Task goal: Rewrite the lines from the one with "Image resolution: width=1036" to the one with "Action: (794, 190)", changing "Sentiment" to "Overview" and keeping everything else the same. Give only those lines.

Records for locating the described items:
%%

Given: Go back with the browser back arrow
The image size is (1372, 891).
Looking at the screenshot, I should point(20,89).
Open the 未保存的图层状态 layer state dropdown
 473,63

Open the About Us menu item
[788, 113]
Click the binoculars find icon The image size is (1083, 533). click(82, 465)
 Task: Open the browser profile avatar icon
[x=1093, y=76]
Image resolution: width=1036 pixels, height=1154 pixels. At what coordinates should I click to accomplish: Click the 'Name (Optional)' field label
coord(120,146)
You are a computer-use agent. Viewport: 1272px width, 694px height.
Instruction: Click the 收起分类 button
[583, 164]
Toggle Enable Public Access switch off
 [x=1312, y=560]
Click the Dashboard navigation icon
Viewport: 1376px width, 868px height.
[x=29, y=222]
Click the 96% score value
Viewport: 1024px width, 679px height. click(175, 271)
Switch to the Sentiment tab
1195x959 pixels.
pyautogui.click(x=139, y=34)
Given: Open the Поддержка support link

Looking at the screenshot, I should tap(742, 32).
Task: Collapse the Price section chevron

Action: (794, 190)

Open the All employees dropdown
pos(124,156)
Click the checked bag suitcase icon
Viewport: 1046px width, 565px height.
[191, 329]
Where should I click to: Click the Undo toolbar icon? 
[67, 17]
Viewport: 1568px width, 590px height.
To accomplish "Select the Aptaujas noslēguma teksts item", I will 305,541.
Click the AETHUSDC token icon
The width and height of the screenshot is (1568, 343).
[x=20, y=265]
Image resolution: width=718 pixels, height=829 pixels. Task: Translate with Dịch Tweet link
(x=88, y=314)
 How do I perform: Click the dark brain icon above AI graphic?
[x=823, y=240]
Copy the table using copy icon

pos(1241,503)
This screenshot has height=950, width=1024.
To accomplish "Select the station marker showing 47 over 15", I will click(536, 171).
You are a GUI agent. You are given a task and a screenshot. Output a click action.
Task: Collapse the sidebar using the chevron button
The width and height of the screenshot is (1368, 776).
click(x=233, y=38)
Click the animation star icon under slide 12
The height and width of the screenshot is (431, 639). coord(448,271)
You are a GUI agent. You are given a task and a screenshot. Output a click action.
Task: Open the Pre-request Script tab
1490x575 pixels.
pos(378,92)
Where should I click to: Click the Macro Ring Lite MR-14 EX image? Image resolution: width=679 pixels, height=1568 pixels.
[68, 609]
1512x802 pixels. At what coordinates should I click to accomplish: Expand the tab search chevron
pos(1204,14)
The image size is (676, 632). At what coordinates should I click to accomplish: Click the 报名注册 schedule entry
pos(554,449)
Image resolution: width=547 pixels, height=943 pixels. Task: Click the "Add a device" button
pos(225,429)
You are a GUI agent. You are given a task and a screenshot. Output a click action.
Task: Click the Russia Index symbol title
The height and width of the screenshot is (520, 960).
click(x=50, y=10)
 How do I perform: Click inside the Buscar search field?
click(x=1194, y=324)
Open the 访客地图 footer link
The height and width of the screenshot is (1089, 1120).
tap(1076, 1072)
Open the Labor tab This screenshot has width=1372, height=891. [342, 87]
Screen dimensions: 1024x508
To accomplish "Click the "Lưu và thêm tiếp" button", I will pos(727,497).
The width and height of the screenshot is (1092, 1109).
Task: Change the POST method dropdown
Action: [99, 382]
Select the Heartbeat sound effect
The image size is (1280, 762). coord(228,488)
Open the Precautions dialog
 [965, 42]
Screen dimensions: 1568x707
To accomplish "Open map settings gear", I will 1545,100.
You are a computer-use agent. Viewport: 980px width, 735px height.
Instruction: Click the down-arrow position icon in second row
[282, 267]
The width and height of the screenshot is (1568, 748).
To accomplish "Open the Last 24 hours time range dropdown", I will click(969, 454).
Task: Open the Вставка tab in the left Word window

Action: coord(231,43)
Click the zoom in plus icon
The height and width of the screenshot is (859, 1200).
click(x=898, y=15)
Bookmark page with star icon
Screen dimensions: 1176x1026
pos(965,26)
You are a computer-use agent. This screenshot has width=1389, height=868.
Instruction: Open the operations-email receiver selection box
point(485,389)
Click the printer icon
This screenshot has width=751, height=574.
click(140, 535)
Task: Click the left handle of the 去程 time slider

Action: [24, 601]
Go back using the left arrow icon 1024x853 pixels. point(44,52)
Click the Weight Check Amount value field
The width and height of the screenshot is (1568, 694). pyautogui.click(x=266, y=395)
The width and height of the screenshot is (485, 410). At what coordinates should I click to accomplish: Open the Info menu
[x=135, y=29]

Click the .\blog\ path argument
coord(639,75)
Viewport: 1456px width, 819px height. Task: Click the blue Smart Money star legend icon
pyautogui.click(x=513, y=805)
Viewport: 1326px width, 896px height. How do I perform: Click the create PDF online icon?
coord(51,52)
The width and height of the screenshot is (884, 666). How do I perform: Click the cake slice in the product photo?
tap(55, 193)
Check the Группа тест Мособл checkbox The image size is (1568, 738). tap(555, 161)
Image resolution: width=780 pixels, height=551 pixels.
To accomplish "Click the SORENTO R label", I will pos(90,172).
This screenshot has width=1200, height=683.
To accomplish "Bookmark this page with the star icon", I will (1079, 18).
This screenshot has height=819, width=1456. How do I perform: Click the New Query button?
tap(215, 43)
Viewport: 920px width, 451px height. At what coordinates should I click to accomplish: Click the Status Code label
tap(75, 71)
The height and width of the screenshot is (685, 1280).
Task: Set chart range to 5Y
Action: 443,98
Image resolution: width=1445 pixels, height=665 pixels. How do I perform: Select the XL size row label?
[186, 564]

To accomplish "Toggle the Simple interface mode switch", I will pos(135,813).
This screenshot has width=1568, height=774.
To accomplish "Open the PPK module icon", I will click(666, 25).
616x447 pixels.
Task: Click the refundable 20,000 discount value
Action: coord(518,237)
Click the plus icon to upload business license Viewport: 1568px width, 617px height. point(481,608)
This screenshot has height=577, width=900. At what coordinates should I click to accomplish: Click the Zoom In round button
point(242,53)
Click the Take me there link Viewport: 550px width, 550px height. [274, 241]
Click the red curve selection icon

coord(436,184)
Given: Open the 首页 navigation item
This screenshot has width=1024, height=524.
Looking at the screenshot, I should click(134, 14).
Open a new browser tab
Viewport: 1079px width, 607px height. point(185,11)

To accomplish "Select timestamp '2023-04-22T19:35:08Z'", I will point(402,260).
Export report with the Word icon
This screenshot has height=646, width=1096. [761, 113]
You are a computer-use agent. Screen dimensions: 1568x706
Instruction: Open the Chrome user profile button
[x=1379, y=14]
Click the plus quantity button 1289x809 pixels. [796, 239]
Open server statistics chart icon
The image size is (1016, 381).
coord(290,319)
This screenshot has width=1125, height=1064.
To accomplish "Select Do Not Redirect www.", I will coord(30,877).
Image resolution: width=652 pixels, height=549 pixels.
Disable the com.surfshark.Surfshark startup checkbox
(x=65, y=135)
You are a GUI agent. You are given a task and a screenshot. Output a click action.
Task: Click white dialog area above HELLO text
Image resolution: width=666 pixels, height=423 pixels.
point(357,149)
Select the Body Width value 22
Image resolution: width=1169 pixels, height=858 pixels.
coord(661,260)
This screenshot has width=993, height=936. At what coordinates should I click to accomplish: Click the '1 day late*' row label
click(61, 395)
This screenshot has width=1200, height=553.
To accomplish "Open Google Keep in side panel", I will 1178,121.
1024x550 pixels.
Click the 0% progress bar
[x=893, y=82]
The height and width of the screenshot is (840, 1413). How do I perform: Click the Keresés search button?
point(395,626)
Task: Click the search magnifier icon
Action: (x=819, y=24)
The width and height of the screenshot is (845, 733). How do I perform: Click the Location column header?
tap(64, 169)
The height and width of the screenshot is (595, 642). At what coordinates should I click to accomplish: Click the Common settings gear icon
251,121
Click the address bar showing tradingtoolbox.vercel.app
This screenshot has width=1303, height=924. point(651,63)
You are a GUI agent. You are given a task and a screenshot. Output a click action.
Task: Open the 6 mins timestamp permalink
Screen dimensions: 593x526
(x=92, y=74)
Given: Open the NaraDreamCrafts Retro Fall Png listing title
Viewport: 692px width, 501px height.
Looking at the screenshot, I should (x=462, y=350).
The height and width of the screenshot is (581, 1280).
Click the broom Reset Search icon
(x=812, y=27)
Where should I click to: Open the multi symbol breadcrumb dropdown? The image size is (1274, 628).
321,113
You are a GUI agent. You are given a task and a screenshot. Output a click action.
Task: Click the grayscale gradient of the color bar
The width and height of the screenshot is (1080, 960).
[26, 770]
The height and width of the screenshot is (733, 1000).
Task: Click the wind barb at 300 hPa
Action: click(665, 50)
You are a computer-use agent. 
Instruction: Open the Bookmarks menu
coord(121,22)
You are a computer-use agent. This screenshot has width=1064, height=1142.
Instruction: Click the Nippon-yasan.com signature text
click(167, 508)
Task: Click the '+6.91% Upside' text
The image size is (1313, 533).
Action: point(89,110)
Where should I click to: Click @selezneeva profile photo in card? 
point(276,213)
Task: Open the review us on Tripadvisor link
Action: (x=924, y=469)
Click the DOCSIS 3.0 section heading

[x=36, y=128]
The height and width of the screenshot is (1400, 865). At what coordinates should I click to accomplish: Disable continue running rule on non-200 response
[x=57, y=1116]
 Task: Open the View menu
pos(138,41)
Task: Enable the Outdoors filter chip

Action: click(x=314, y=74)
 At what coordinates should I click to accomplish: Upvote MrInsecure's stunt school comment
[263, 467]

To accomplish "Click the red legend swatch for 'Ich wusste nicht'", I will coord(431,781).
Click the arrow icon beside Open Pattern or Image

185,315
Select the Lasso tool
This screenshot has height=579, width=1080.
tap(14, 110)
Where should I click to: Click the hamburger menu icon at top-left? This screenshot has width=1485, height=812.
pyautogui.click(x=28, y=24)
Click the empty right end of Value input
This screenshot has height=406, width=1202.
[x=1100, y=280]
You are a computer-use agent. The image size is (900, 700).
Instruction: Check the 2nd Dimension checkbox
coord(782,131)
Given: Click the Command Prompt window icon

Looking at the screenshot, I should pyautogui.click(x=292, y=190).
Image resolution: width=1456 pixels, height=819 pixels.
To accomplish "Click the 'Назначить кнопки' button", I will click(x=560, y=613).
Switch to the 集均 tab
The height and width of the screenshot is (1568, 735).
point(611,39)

%%

Result of this task:
Image resolution: width=1036 pixels, height=1154 pixels. At what coordinates should I click to accomplish: Click the 'Name (Optional)' field label
coord(120,146)
You are a computer-use agent. Viewport: 1272px width, 694px height.
Instruction: Click the 收起分类 button
[583, 164]
Toggle Enable Public Access switch off
 [x=1312, y=560]
Click the Dashboard navigation icon
Viewport: 1376px width, 868px height.
[x=29, y=222]
Click the 96% score value
Viewport: 1024px width, 679px height. click(175, 271)
Switch to the Overview tab
1195x959 pixels.
pyautogui.click(x=139, y=34)
Given: Open the Поддержка support link

Looking at the screenshot, I should tap(742, 32).
Task: Collapse the Price section chevron

Action: (794, 190)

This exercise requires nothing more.